*Work to be completed*. Transcribe exactly the lines from the one holding "Image resolution: width=2576" to the end of the data below, including both of those lines and no others.

*Listed records*.
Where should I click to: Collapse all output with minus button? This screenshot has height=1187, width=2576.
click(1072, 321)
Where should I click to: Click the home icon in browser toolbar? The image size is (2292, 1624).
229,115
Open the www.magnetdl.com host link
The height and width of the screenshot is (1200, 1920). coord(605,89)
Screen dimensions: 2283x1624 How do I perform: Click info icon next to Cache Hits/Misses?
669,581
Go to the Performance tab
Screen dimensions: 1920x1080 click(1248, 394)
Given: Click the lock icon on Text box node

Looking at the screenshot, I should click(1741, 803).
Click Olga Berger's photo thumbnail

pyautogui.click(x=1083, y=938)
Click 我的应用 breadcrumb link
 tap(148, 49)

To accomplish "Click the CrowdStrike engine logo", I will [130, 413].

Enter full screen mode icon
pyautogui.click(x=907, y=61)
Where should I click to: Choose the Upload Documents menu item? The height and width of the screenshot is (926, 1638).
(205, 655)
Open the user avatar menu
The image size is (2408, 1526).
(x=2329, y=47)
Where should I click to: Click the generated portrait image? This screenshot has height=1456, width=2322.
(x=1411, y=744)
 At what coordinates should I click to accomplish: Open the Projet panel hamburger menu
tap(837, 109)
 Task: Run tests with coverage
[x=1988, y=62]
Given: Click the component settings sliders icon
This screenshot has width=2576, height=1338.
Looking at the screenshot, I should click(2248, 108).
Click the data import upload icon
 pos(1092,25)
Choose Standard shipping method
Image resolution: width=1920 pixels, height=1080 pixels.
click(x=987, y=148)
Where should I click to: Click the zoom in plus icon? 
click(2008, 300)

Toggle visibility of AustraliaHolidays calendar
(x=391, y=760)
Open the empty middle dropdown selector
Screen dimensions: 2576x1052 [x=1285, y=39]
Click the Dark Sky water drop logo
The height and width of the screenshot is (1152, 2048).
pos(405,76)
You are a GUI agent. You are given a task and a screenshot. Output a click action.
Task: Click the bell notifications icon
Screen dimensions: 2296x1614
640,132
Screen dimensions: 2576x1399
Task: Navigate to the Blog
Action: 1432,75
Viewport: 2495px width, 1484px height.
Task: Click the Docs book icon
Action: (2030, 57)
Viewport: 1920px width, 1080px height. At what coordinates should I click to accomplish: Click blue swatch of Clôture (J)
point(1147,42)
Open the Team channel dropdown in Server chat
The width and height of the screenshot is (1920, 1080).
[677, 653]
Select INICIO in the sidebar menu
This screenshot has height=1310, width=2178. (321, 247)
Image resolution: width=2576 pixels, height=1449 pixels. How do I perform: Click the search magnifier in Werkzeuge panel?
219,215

*Solution*.
Image resolution: width=2576 pixels, height=1449 pixels. How do I perform: Click the search magnifier in Werkzeuge panel?
219,215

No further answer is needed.